— PASSAGE TO READ —

>>>>>

It's a welcome home, decades overdue.

Dozens of travelers, waiting on departure, stand and applaud as a tall man dressed in 18th century regalia rings a loud bell and welcomes veterans at the Baltimore airport.

"A lot of these men never had a welcome home,” said Fred Taylor, who’s dressed as a town crier. “And it’s my chance to give them a welcome home."

Forty San Antonio veterans arrived in Baltimore on Friday to cheers and applause that many of these soldiers, airmen, sailors, and Marines never knew during their active duty.

It's the ninth trip organized by Honor Flight San Antonio, a local 501(c)3 nonprofit which is part of the Honor Flight Network. The concept began more than a decade ago as a means to assist aging World War II veterans see the memorial on the Washington Mall dedicated to the war in which they fought.

The trips now include Korean and Vietnam War veterans.

"I want to go to the wall,” said Vietnam Veteran Col. Walter Lyssy. “And I'd like to go with fellow soldiers."

Col. Lyssy grew up in McCook, Texas but lives in San Antonio now. He spent a career in the Army Signal Corps, including one tour as a captain in Vietnam with the 101st Airborne, where he lost two men.

"As they were walking off the landing zone, one of the radio operators stepped on a booby trap. We had a lot of booby traps,” he recalled. "But it killed him and the other radio operator right there. I'm the guy who selected them, and who do you select? Your best soldiers."

It was 1971. The war was supposed to be winding down.

"Sent ‘em out, and they didn't come back," he said.

Col. Lyssy has plenty of maps and articles about exactly what happened, but the details that matter are two names: Daryll Clodfelter and Billy Ray Price.

In Washington D.C., the veterans spent an entire day visiting the monuments to individual branches of the military, including the Navy Memorial, the Marines’ Iwo Jima Memorial, and the sprawling Air Force Memorial.

Then on day two, the war memorials. They start with a presentation of colors and a bugler playing “Taps” at the World War II Memorial. Then, just as the rain began to fall, they approached the Vietnam Wall.

Hundreds of other visitors brave the dreary weather alongside the San Antonio veterans. Some use umbrellas or raincoats. Others have nothing to shield them from the light rain.

More than 58,000 names of servicemembers lost in the Vietnam War are etched in panels of black granite. Even knowing which panel, individual names can be hard to find.

“I like the idea that every name is up here,” Col. Lyssy said.

As he searched for Price and Clodfelter by panel and by line, other Honor Flight veterans admit that the dark Wall can bring up powerful emotions, even more than 40 years after the fighting ended.

"I never wanted to come because I've got friends here, right here on this panel,” Vietnam Veteran Walter Foster said. “And my family and friends talked me into coming. It's hard, but it's beautiful."

<<<<<

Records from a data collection
>>>>>

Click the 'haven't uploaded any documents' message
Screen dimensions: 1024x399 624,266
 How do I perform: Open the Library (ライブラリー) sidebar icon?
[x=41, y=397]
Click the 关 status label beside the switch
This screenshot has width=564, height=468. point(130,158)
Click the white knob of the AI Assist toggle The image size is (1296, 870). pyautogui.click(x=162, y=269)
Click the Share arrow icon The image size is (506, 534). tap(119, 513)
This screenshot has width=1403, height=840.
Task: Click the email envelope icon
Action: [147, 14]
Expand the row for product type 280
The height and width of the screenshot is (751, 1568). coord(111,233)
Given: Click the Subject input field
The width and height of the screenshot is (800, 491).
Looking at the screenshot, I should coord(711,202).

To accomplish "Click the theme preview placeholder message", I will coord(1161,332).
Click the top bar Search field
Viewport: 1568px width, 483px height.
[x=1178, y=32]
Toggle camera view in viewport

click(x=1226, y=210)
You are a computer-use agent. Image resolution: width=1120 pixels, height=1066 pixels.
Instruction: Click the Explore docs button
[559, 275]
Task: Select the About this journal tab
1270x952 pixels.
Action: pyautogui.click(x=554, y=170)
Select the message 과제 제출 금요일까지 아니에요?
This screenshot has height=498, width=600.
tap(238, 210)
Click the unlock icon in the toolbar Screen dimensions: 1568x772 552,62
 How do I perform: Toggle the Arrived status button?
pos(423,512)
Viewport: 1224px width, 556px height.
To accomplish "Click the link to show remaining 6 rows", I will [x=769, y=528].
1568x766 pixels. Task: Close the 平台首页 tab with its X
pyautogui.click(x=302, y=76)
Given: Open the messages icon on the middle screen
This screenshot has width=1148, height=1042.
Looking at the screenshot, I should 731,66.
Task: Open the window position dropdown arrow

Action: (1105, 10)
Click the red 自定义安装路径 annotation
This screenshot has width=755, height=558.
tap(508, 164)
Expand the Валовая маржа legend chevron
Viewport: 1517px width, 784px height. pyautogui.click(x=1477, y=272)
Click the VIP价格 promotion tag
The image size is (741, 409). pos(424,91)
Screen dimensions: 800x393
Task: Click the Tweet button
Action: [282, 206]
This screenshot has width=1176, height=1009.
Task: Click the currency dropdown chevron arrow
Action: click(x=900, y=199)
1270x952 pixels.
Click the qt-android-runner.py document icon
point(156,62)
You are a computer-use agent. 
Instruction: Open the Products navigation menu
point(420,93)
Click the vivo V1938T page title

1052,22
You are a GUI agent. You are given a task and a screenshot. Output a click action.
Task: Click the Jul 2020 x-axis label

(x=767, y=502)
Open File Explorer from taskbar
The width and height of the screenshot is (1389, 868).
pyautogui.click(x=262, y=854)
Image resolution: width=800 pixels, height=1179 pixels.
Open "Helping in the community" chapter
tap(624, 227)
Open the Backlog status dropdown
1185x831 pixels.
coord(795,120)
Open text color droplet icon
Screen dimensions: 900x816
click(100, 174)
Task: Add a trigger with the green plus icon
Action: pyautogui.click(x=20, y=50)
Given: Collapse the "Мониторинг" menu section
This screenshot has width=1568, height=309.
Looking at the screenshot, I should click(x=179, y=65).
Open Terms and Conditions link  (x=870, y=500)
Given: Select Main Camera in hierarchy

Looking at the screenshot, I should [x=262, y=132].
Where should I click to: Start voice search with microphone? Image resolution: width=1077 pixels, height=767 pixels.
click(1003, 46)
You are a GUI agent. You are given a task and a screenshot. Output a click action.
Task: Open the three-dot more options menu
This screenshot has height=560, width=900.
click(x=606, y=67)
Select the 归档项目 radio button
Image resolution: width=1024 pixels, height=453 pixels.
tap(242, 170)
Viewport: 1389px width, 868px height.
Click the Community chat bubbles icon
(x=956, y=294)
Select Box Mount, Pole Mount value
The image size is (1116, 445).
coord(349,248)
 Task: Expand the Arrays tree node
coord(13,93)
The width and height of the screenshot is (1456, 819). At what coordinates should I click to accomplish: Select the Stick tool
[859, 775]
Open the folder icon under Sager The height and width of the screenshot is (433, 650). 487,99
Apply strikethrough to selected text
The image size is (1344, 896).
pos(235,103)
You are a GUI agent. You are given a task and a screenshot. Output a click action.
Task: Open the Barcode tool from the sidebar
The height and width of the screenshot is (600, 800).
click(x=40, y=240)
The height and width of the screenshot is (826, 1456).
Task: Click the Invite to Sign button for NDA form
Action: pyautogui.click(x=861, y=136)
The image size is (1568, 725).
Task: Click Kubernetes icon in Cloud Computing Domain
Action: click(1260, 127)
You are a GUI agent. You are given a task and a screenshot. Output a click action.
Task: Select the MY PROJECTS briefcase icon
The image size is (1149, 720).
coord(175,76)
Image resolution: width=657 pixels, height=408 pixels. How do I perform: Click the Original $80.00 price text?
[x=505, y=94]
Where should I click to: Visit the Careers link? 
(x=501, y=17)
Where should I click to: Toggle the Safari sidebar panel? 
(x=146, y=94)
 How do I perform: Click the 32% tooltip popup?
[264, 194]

<<<<<

— PROBLEMS TO SOLVE —
- A) Reproduce the records word for word, starting at the first line of the records and ending at the line that contains "Click the white".
- B) Proceed with the article about the San Antonio veterans' Honor Flight trip, picking up right after its final sentence.

— RESULTS FOR EACH TASK —
- A)
Click the 'haven't uploaded any documents' message
Screen dimensions: 1024x399 624,266
 How do I perform: Open the Library (ライブラリー) sidebar icon?
[x=41, y=397]
Click the 关 status label beside the switch
This screenshot has width=564, height=468. point(130,158)
Click the white knob of the AI Assist toggle The image size is (1296, 870). pyautogui.click(x=162, y=269)

- B)
"Very sad, you know? I've had a long, great, wonderful life,” said John Boswell, another Vietnam veteran. “And these guys’ lives were snuffed out when they were still in their teens or twenties. War is hell.”

Finally, Col. Lyssy finds the two names he came to see.

"There's Darryl Clodfelter, 20 years old, and Billy Ray Price, 19 years old, radio operators,” he said pointing high on a black granite panel. “It’s emotional. The big thing is, you have a whole platoon of soldiers, but who do you pick to go do important jobs? The good guys. And then they pay the price."

Some who visit the Vietnam War Memorial don't talk about the loved ones lost, but want a pencil rubbing of their names.

Nearby, a woman breaks into tears as she kneels to make a rubbing of one name.

Even at the Vietnam War Memorial, many people spontaneously extend a hand to thank the veterans. Honor Flight volunteers call it a lesson in living history and long-overdue gratitude.

"It's been really neat to see their faces as they see the people stop and thank them,” said Karen Cooper, an Honor Flight volunteer guardian. “People of all ages stopping and thanking them, and that's been a neat experience. That's probably what I've loved the most."

Next, the San Antonio veterans make their way to the Korean War Memorial, which can also evoke strong emotions.

Then they load onto buses for a quick trip home to a grateful hometown crowd.

Hours later in San Antonio, hundreds of friends, family, volunteers, and airmen line the hallways of the San Antonio airport, cheering and waving flags and handmade posters, thanking the veterans for their service, regardless of the branch of service or the war.

“Welcome home,” shout several Boy Scouts in line.

But always on the minds of these veterans are those who never returned.

"Wishing that those two young guys could’ve had a life, could’ve had a wife, could’ve had kids. They would be grandpas now, and they're not. That was the end of it," Col. Lyssy said.

And what do the Vietnam vets want all Americans to know?

“That the great overwhelming majority of the U.S. servicemen in Vietnam were good, honorable soldiers who went and did their duty,” Col. Lyssy said. “And fought for their country and then came home."

The airport ceremony included a presentation of colors, the national anthem, a presentation of custom quilts for each Honor Flight veteran, and, most importantly, eternal gratitude from those for whom these Americans served.